___ EXTRACTED DATA ___

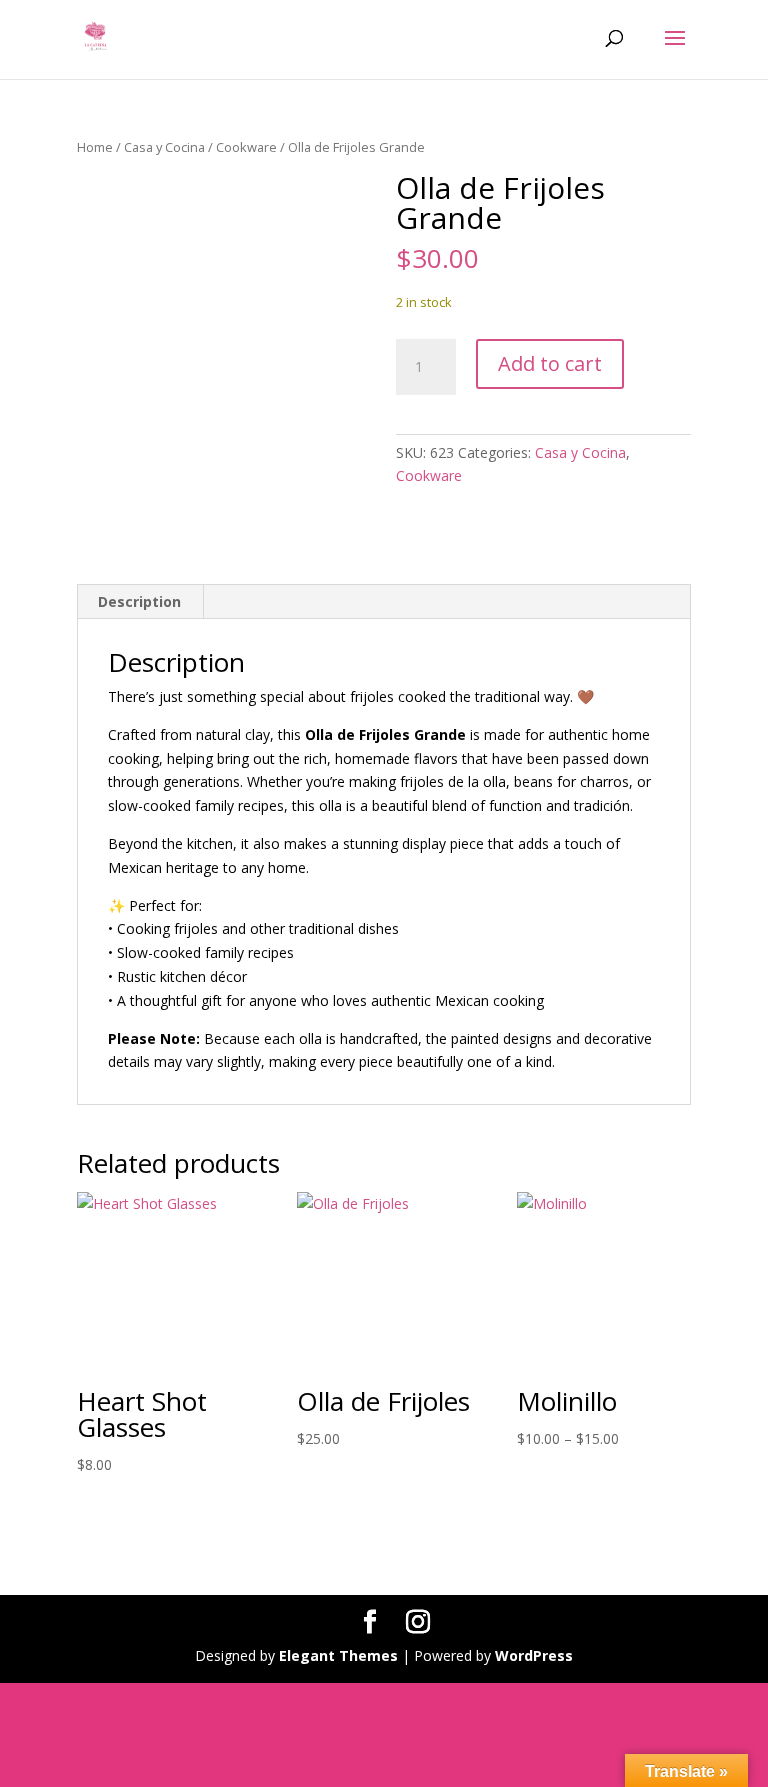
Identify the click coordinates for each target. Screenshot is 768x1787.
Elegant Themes (338, 1655)
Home (95, 147)
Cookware (246, 147)
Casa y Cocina (164, 147)
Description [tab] (139, 601)
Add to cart (550, 363)
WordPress (534, 1655)
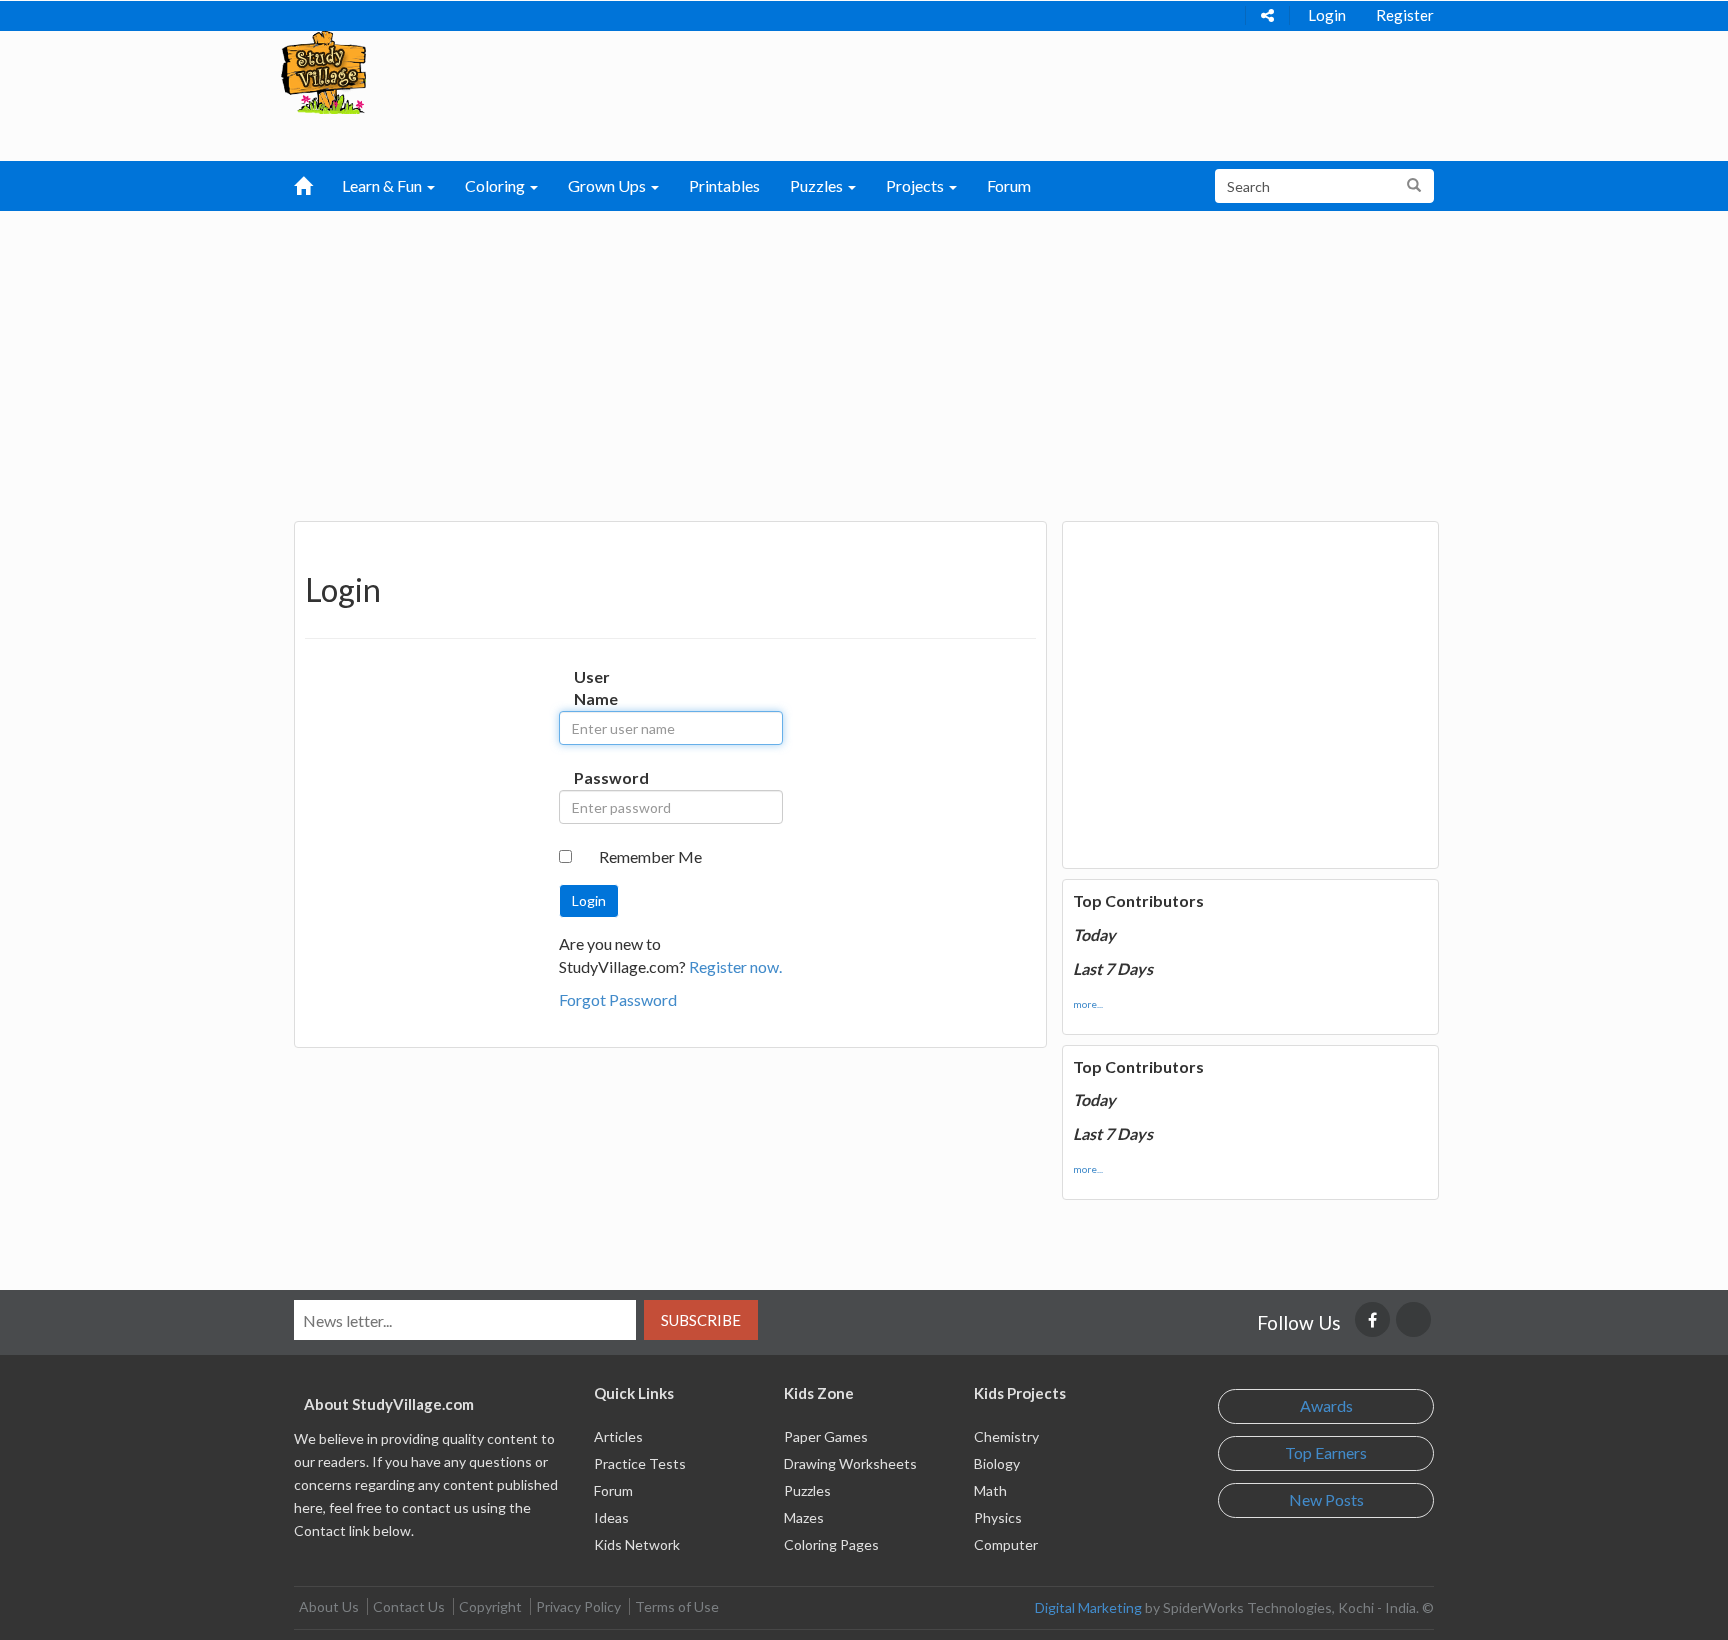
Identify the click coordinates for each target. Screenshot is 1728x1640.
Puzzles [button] (818, 185)
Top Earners (1326, 1452)
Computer (1006, 1544)
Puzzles (807, 1490)
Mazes (804, 1517)
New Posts (1326, 1499)
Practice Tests (640, 1463)
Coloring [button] (496, 185)
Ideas (611, 1517)
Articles (618, 1436)
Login (1327, 15)
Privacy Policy (578, 1606)
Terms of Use (677, 1606)
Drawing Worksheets (850, 1463)
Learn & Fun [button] (383, 185)
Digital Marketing (1088, 1607)
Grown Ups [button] (608, 185)
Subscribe (701, 1320)
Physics (998, 1517)
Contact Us (409, 1606)
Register (1405, 15)
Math (990, 1490)
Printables (724, 185)
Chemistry (1006, 1436)
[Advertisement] (864, 361)
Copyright (490, 1606)
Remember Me (650, 856)
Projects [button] (916, 185)
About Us (329, 1606)
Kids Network (637, 1544)
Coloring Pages (831, 1544)
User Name (594, 688)
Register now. (735, 966)
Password (594, 777)
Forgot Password (618, 999)
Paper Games (826, 1436)
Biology (997, 1463)
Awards (1326, 1405)
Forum (1009, 185)
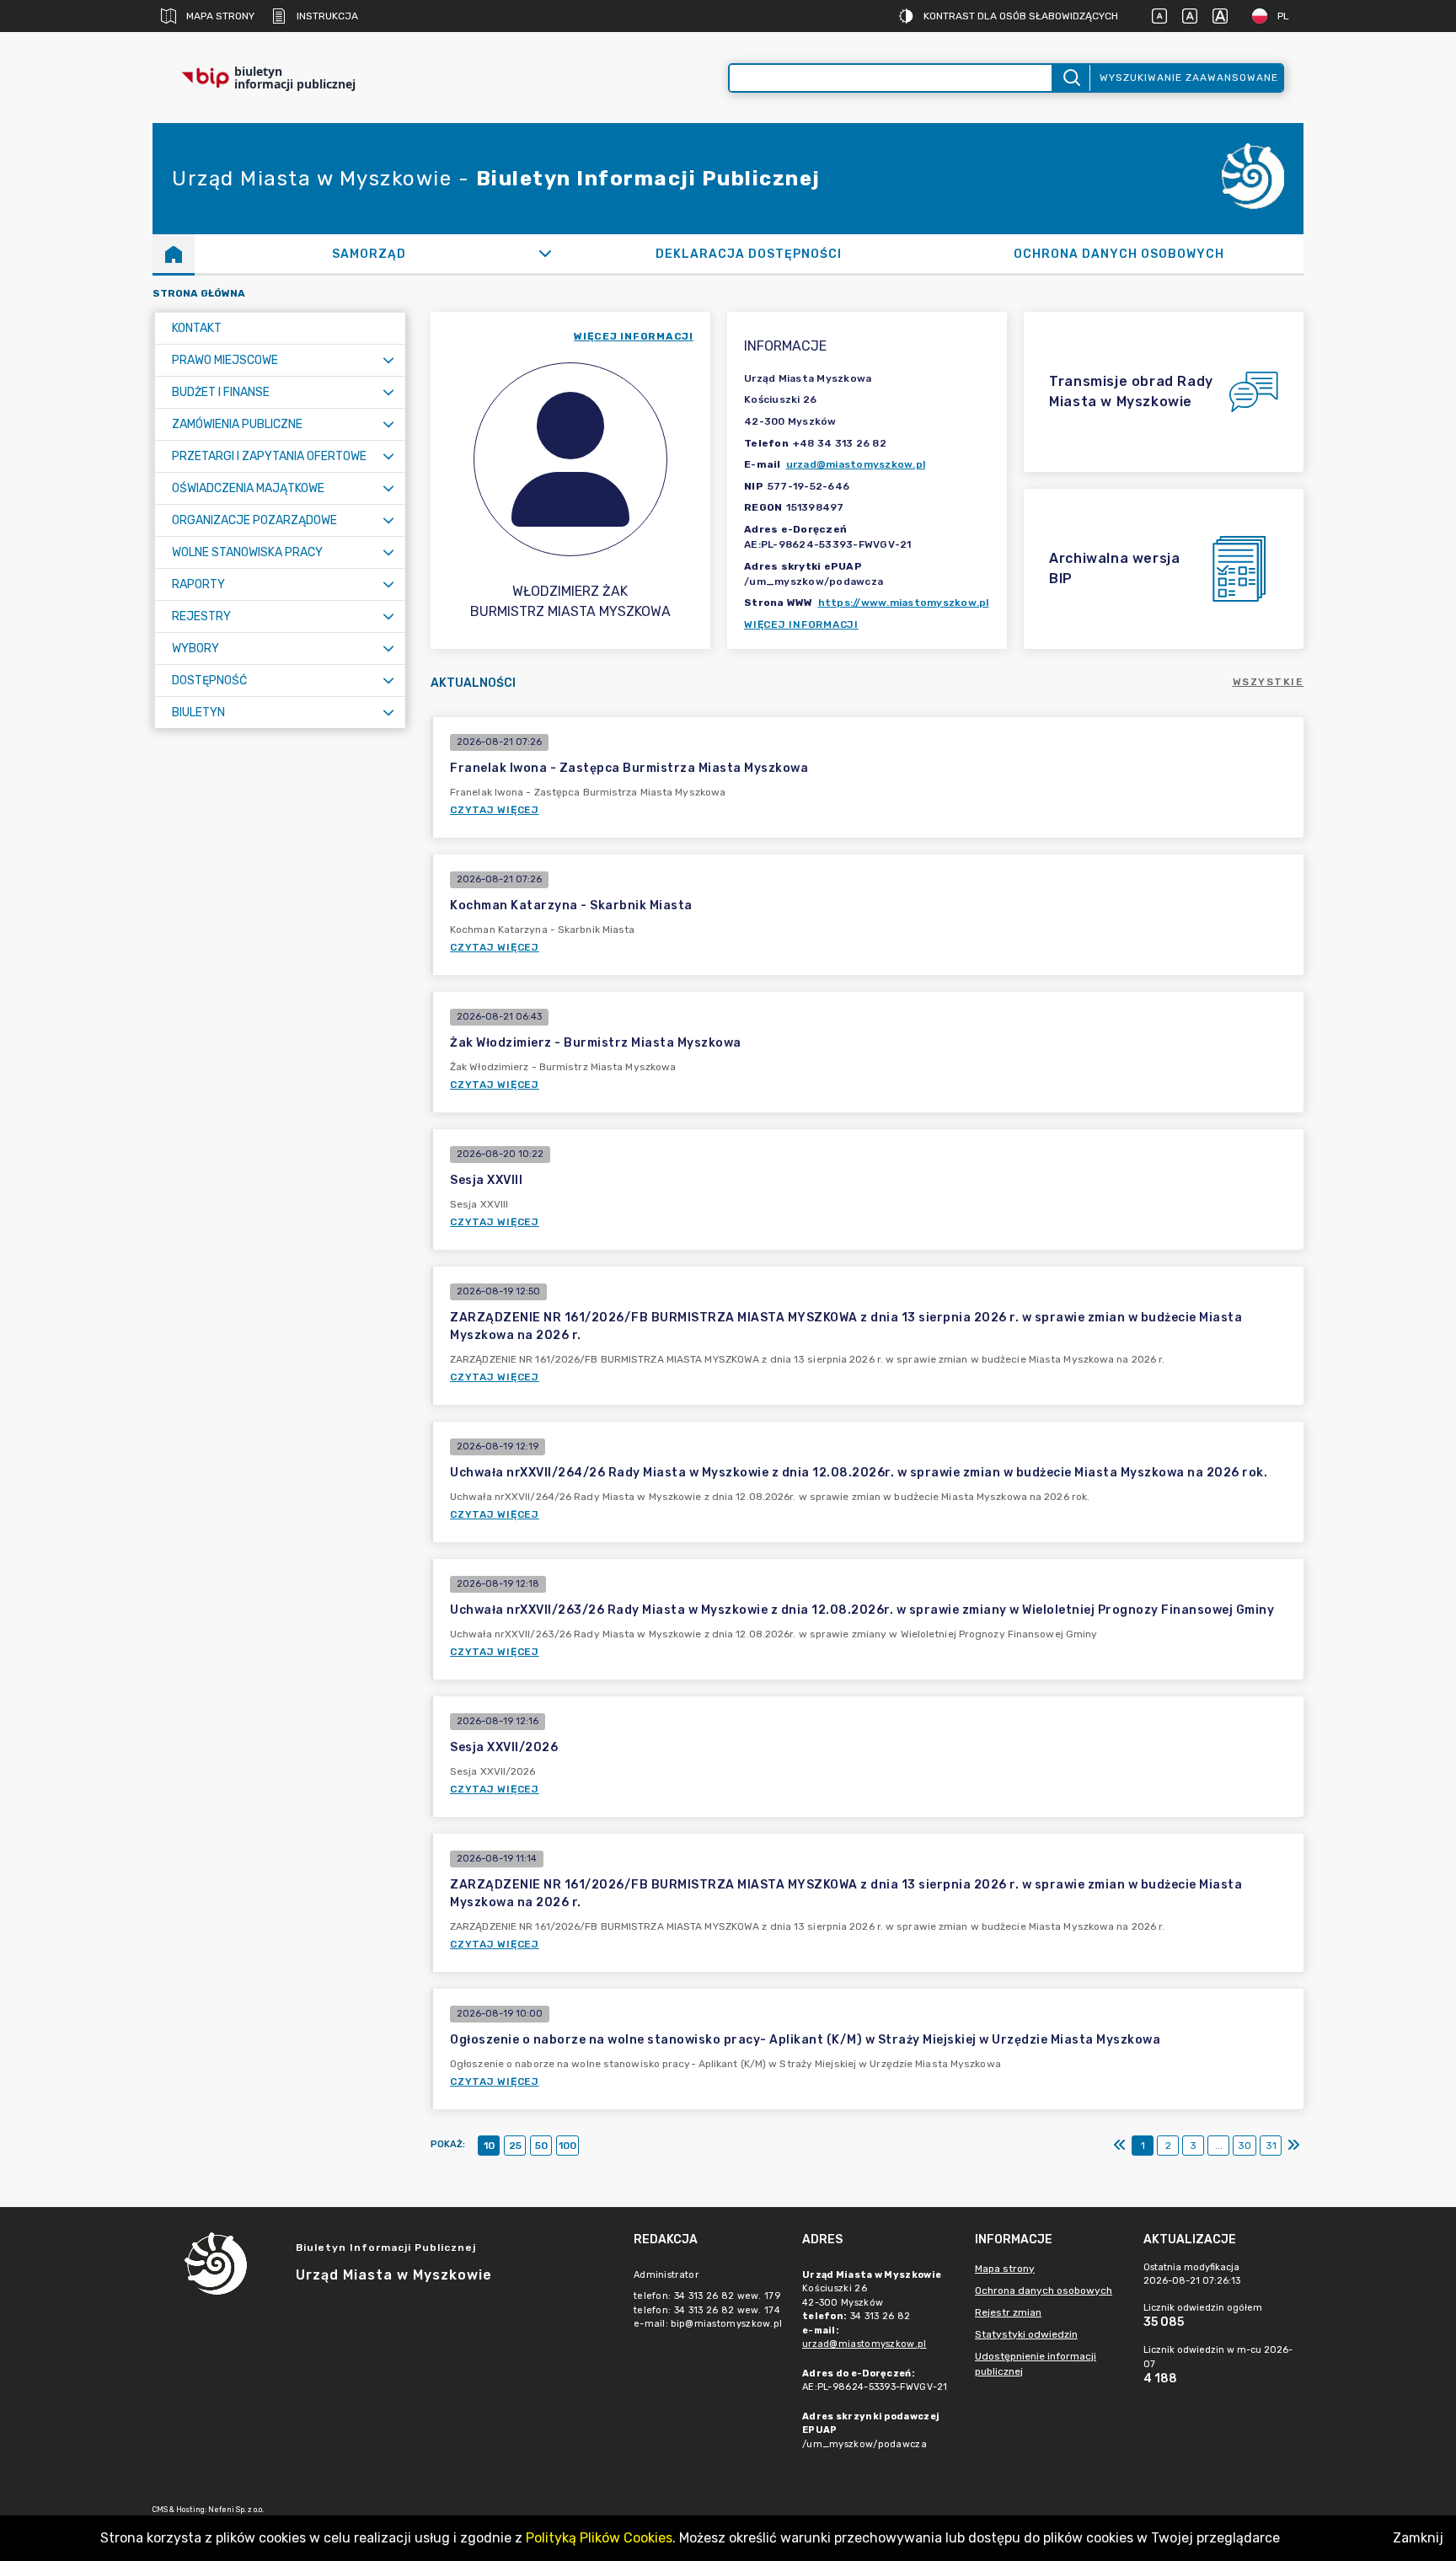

___

AIM OF THE TASK » The whole listing should be printed again exactly as written, images excluded.

OUTPUT OF THE EXERCISE »
Identify the click coordinates for each target. Screenshot is 768x1787.
Elegant Themes (338, 1655)
Home (95, 147)
Cookware (246, 147)
Casa y Cocina (164, 147)
Description [tab] (139, 601)
Add to cart (550, 363)
WordPress (534, 1655)
Identify the click coordinates for each target. Screenshot is 1728x1640.
Puzzles [button] (818, 185)
Top Earners (1326, 1452)
Computer (1006, 1544)
Puzzles (807, 1490)
Mazes (804, 1517)
New Posts (1326, 1499)
Practice Tests (640, 1463)
Coloring [button] (496, 185)
Ideas (611, 1517)
Articles (618, 1436)
Login (1327, 15)
Privacy Policy (578, 1606)
Terms of Use (677, 1606)
Drawing Worksheets (850, 1463)
Learn & Fun [button] (383, 185)
Digital Marketing (1088, 1607)
Grown Ups [button] (608, 185)
Subscribe (701, 1320)
Physics (998, 1517)
Contact Us (409, 1606)
Register (1405, 15)
Math (990, 1490)
Printables (724, 185)
Chemistry (1006, 1436)
[Advertisement] (864, 361)
Copyright (490, 1606)
Remember Me (650, 856)
Projects [button] (916, 185)
About Us (329, 1606)
Kids Network (637, 1544)
Coloring Pages (831, 1544)
User Name (594, 688)
Register now. (735, 966)
Password (594, 777)
Forgot Password (618, 999)
Paper Games (826, 1436)
Biology (997, 1463)
Awards (1326, 1405)
Forum (1009, 185)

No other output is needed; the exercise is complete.